I guess we can expect a future installment from Davidson on how “people” should be grateful for pay-day lenders and how, somehow, we should be grateful to “Wall Street” for those too.
yes, how else could of the little people pay for medication or food if it werent for philanthropists like payday lenders?
” Adam Davidson translates often confusing and sometimes terrifying economic and financial news.”
ROFLMAO . . .
Consumer finance has actually existed since at least the 1850s, when Isaac Singer made his sewing machines available on the installment plan.
I think Adam Davidson is shooting to become the David Brooks of the financial world. Although with Adam’s latest endeavor, that question might be unfair to David Brooks.
When I read Davidson’s piece in the Times, I thought it was noticibly worse than his usual content-free crap, but I did wonder if my opinion was colored by my increasingly low expectations for anything he writes.
So, I’m relieved to see that others also regarded his latest effort as awe-inspiring garbage.

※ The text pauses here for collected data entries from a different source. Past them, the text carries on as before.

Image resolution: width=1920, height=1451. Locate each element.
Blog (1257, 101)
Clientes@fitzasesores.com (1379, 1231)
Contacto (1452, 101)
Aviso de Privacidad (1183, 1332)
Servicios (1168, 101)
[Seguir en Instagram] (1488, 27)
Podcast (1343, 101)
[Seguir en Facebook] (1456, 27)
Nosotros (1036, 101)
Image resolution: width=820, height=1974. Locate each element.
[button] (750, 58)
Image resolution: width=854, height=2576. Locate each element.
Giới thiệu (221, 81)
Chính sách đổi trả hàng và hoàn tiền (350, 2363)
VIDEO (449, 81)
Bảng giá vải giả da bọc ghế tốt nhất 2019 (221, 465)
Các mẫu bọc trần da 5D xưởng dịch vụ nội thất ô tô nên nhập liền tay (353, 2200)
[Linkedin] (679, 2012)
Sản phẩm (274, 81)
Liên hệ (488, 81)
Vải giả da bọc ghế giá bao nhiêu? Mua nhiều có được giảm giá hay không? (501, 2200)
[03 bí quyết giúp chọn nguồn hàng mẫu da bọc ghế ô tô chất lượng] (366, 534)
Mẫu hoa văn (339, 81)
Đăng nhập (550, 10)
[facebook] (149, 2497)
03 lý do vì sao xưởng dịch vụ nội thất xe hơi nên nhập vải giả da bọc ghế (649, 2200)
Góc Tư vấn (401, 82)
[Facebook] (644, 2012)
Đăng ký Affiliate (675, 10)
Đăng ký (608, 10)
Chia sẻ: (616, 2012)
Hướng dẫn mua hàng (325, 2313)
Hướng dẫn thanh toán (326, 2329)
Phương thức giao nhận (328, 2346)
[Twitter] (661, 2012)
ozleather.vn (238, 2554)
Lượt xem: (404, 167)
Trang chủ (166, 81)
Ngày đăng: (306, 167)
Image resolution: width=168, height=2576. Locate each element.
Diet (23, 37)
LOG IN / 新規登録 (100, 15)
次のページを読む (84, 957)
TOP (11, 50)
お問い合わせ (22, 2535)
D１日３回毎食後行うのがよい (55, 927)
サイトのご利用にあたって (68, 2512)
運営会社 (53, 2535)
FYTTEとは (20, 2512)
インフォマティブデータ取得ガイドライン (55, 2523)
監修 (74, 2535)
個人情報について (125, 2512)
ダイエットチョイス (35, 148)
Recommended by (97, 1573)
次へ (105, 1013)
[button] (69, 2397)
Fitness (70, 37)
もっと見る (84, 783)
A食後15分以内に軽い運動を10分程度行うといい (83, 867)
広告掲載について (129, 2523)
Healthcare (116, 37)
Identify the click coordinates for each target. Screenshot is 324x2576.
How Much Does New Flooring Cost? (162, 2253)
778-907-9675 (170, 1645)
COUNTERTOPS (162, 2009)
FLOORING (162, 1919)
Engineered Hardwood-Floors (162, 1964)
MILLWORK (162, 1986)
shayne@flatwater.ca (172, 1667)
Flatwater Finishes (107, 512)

When a courtier (like davidson) at Versaille on the Hudson, or Topkapi on the Potomac wants to write yet another, ahem, “fluff” piece about one thier favorite patrons, they dont research anything,they just go have drinkies and lunch with one of the grand Viziers and regurgitate everything they are told. That should be no suprise, it should be slightly disturbing that whichever wal st hedge fund manager-dickbag he spoke to before writing it, is that ignorant and dishonest. People who read this blog know how stupid and dishonest our rulers are, but people who read the NY times ( for information not laughs) should really stop and think about some of this crap. I guess thats the real rub – they arent talking to anyone but themselves anymmore and no longer care if rest of us disagree.